Harald Julius Alfred Carl-Ludwig Schultz-Hencke (18 August 1892, Berlin – 23 May 1953, Berlin) was a German psychiatrist and psychotherapist. After an initial introduction to psychoanalysis, with Sandor Rado as psychoanalyst, he was excluded from the German Society of Psychoanalysis because of, among other things, his divergent views on sexuality.

Schultze-Hencke was the son of Dankmar Schultz-Henke, a chemist who was the founder of the photographic institute at the Lette-Verein, and Rosa Zingler, a graphologist who had written the libretto to the opera Die Sibylle von Tivoli by Alfred Sormann and who was rumoured to be an illegitimate daughter of King Edward VII.

==Career in psychotherapy==
In 1933, like several non-Jewish psychotherapists (Felix Julius Boehm, Carl Müller-Braunschweig and Werner Kemper) he helped set up the "Göring Institute" (named after Matthias Göring), which was closely linked to the Nazi regime and promoted a “New German soul medicine," a psychotherapy for Germans. After the war, his participation in this institute created controversy in professional circles such as the International Psychoanalytical Association.

With other psychotherapists and analysts who had left or had been excluded from other psychoanalytic organizations, he started the DPV (Deutsche Psychoanalytische Vereinigung). After numerous debates regarding whether or not these analysts should join the International Psychoanalytical Association, Schultz-Hencke, who had long been in disagreement with the basic tenets of Freudian theory, created "Neopsychanalyse." "Neopsychanalyse" or neopsychoanalysis is a psychotherapeutic technique thus named by Schultz-Hencke.

→ Collected material
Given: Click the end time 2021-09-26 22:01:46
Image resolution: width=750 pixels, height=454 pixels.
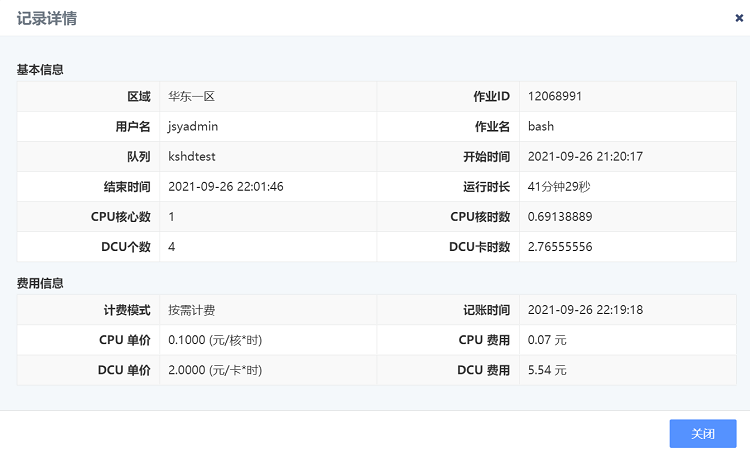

→ Your objective
Continue the passage on Harald Schultz-Hencke from where it stops.

→ Task response
==Influence of Leibnizian symbolic thought==
In one of his books, Schultz-Hencke had asserted that all psychotherapy should be submitted to the Leibnizian principle that "all science must be expressed in mathematical terms." This implies that even a young science must strive towards this goal. In this perspective, Schultz-Hencke analyzed all Freudian concepts and eliminated all those that do not respond to this precept, or that, according to him, could never respond to it, such as infantile sexuality, etc. So, in a way, the dualistic view of Freudian psychoanalysis is challenged in favor of a monistic view (and thus does not include notions of conflict between psychic entities, etc.).

Schultz-Hencke also wanted to subject the Oedipus complex to statistical studies. To some extent, this criticism joined that of Karl Popper and other more modern scientists who, before anything else, advocated quantitative analysis and, thus, statistics. The treatment technique advocated by Schultz-Hencke was subsequently developed by Helmut Bach, among others, who progressively demarcated the ideas of its founder to create a "psychoanalysis" within the limits of practices imposed by the IPA; psychotherapists such as Franz Alexander, Karen Horney, René Laforgue, and Erich Fromm have contributed significantly to this endeavor.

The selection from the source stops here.